Tucked away in a picturesque valley, the site was probably chosen because it seems like the last place an enemy would look for 700ft radio masts, but just like other defunct bastions of the Cold War, such as the Berlin Wall, communism and the Soviet Union, it is to be closed and dismantled at the end of the month.
|Located in the heart of rural Powys, near Welshpool, Criggion Radio Station has been shrouded in secrecy. It was opened and run by the old GPO in 1942 and and since 1984 by the privatised British Telecom (BT).
In the shadow of Admiral Rodney's Pillar, a monument erected in 1782 on the summit of the nearby Breidden Hill to commemorate the defeat of a French fleet in the West Indies by ships built of Powysland Oaks, the station was originally used to communicate with submarines during World War II. It was designed as a stand-in for its sister station in Rugby, Warwickshire, after fears that that station could be attacked from the air by German bombers.
One former employee recalls that it played a role in the sinking of the pride of the German Navy, the Bismark, for which it received a special thanks from the Admiral of the Fleet. During the Cold War it was thought to be a "Category A" target for nuclear attack.

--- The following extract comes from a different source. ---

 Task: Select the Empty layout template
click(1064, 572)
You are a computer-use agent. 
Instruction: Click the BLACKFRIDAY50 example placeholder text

Its original three masts were 600ft high, but in 1967 at the height of the Cold War, three 700ft masts were added.
Despite all the speculation, the exact role of Criggion has never been revealed. It is thought to act as a contact point for nuclear submarines across the world
The 15 employees who now work on the site will either be redeployed or will leave on "voluntary terms", said a British Telecom spokesman in Cardiff.
BT will not confirm that its client at Criggion is the Ministry of Defence, something that neither it or the MOD have ever publicly admitted. The spokesman would only say, "Criggion will close at the end of next month when the contract with our client comes to an end. From the end of March transmissions from the site will cease and in the months that follow the masts will be dismantled. It will be quite a task to dismantle the masts and it is expected to take some time, although it's not a priority."
During the 1960s, 160 people were employed at Criggion. Security was tight and the site was surrounded by high fences and monitored by surveillance equipment. It became a target for anti-nuclear protesters who held sporadic demonstrations up until the late 1990s.
The impending closure has brought memories flooding back for one of the first members of the site's workforce. Stan Brown, 83, [left] who joined the radio station in September 1942, two months after it was opened.
"I first saw plans for Criggion in 1941 while I was working at Rugby," said Mr Brown, who was at that time chairman of the Post Office Engineering Union, Radio Branch. "Officials in Rugby feared that German bombers could attack and destroy one of our only means of naval communications. "In 1942 Criggion was built and we set about dealing with mainly press and naval communications. We even played our part in the sinking of the Bismark in 1943 and we received thanks from the Admiral of the Fleet for that. I think Criggion was chosen as a communications centre because of the nearby hill. It was used to anchor the masts and was used as an extra aerial.
"In 1945 we reverted to international, press and naval communications work. Until the Atlantic cable was in operation, Criggion carried all 14 communication circuits to the United States and also communications for Pakistan. In 1967, building work started on expanding the site. Three more taller masts were built and the station was made more powerful and given a bigger aerial. I can only remember one demonstration at the site in the late 1960s and one later when Britain changed from Polaris to Trident submarines."
Mr Brown added that workers took part in summer carnivals and Christmas pantomimes in the community, and during World War II people from London who worked at Criggion regularly left for the south with suitcases and sometimes lorries full of butter and other foodstuffs. "Montgomeryshire was a land of milk and honey during the war," said Mr Brown. "Food was tight in the cities so any bit of extra food people could get their hands on was taken back with them.I'm quite sad to hear that the old site is closing. These sort of establishments played a significant role in British history. We've had radio for 100 years, but in a few years pieces of its early incarnations will be forgotten about. We seem to save steam engines and things like that, but very little of the history of radio is saved."